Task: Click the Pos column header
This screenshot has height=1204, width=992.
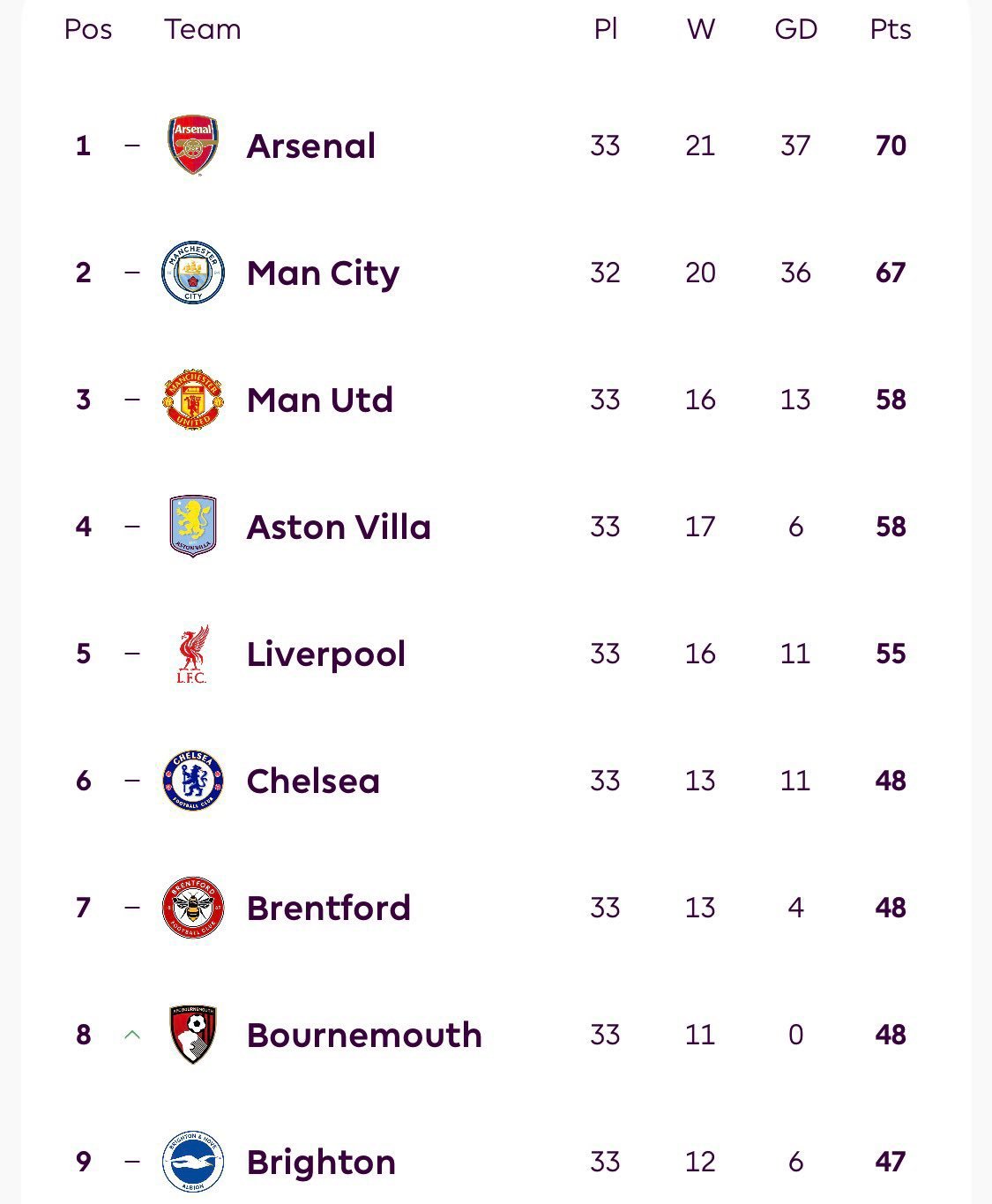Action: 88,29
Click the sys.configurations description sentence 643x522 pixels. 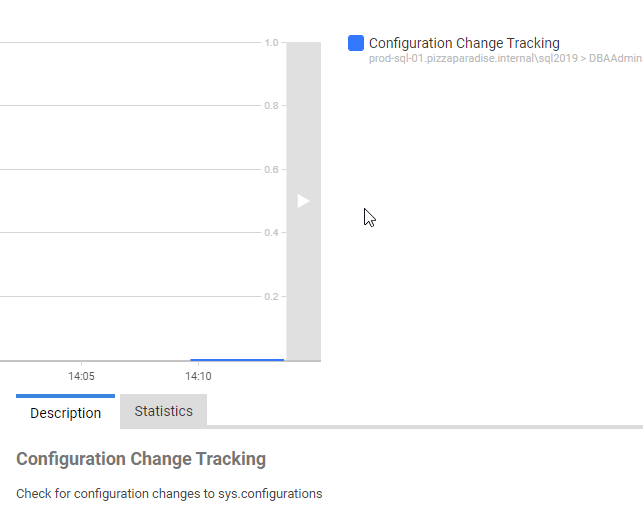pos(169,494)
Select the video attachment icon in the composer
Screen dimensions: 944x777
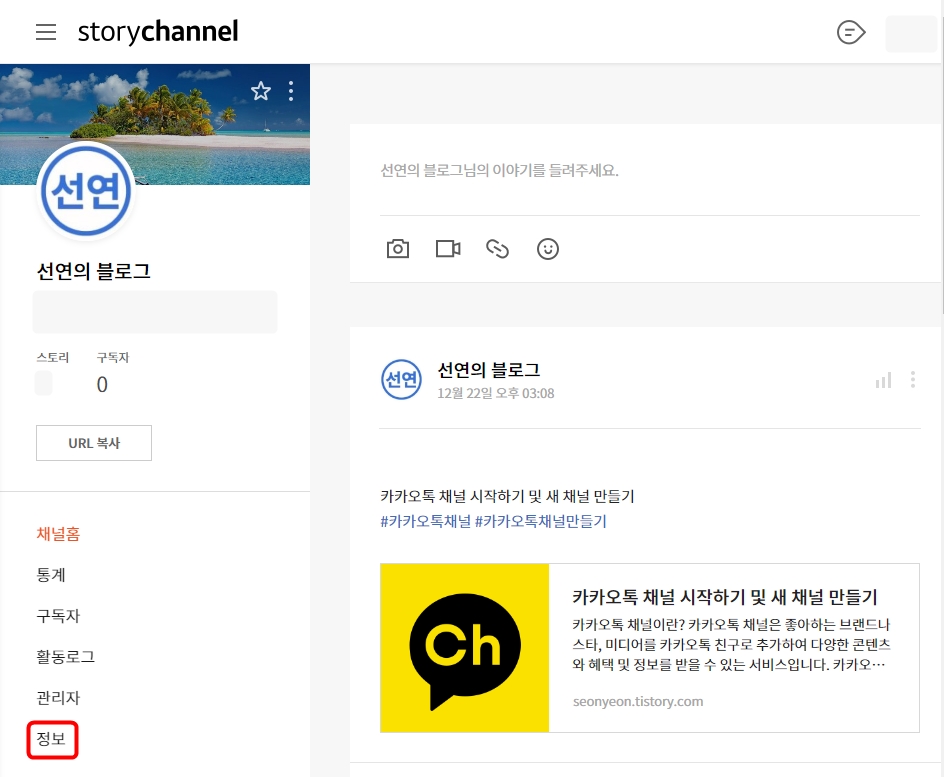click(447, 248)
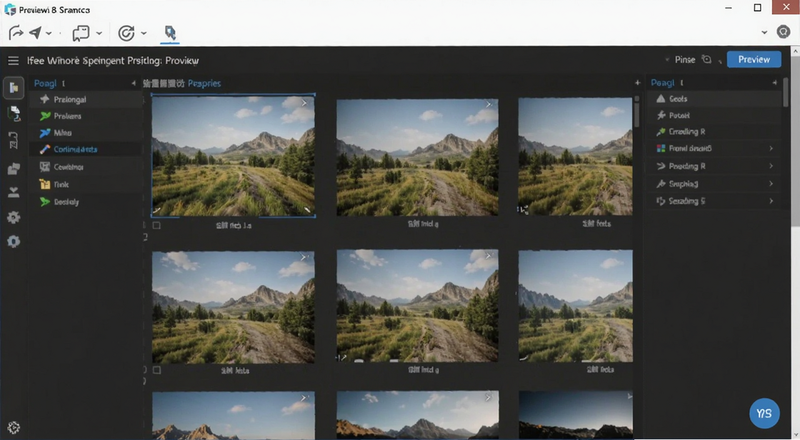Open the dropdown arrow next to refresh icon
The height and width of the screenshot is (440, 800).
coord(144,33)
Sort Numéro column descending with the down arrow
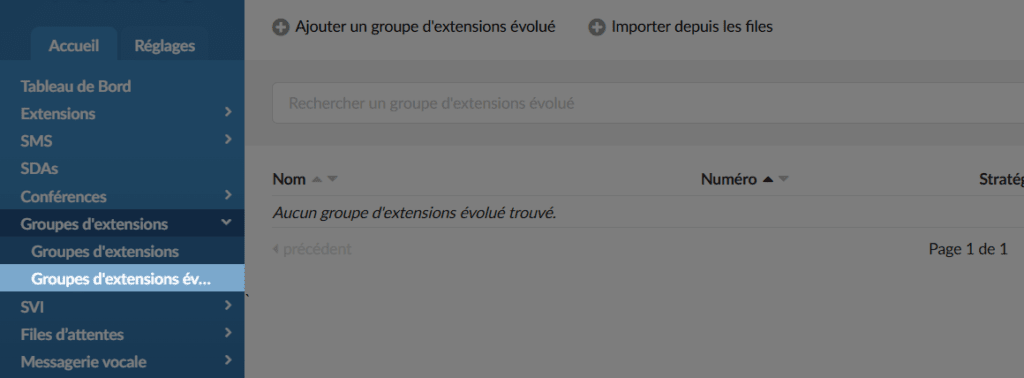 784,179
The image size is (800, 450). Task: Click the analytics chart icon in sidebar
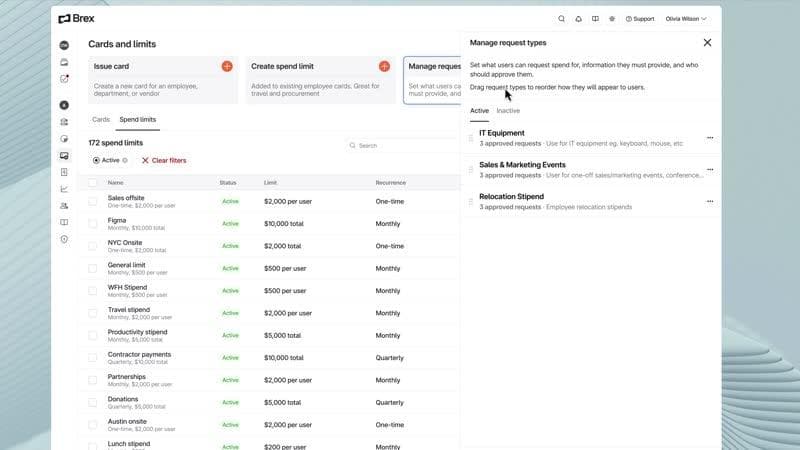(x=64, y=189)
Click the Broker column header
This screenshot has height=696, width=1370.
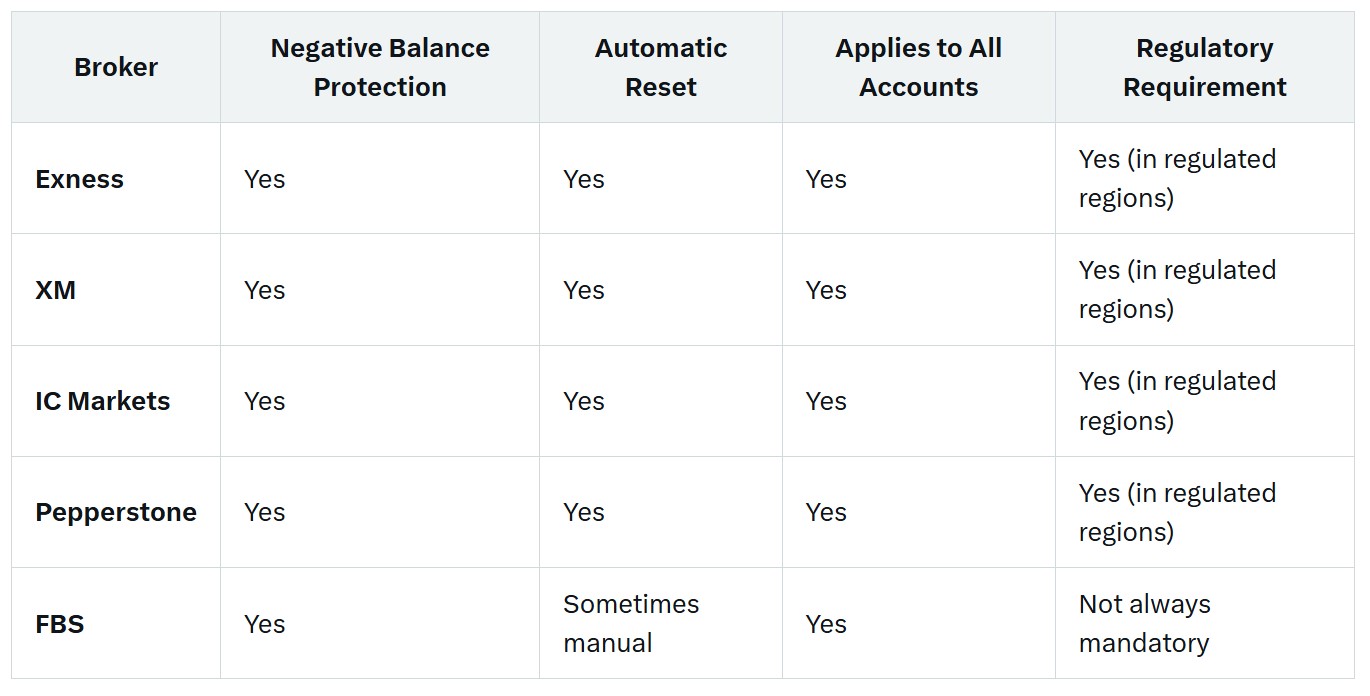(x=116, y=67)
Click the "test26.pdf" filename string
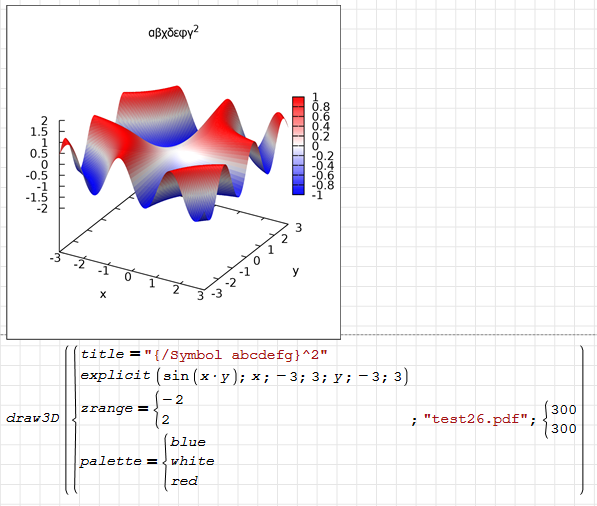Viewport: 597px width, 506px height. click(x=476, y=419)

· · ·

Please copy every line in the entries where "header" appears.

#### Task answer
Task: Click the Pos column header
Click the Broker column header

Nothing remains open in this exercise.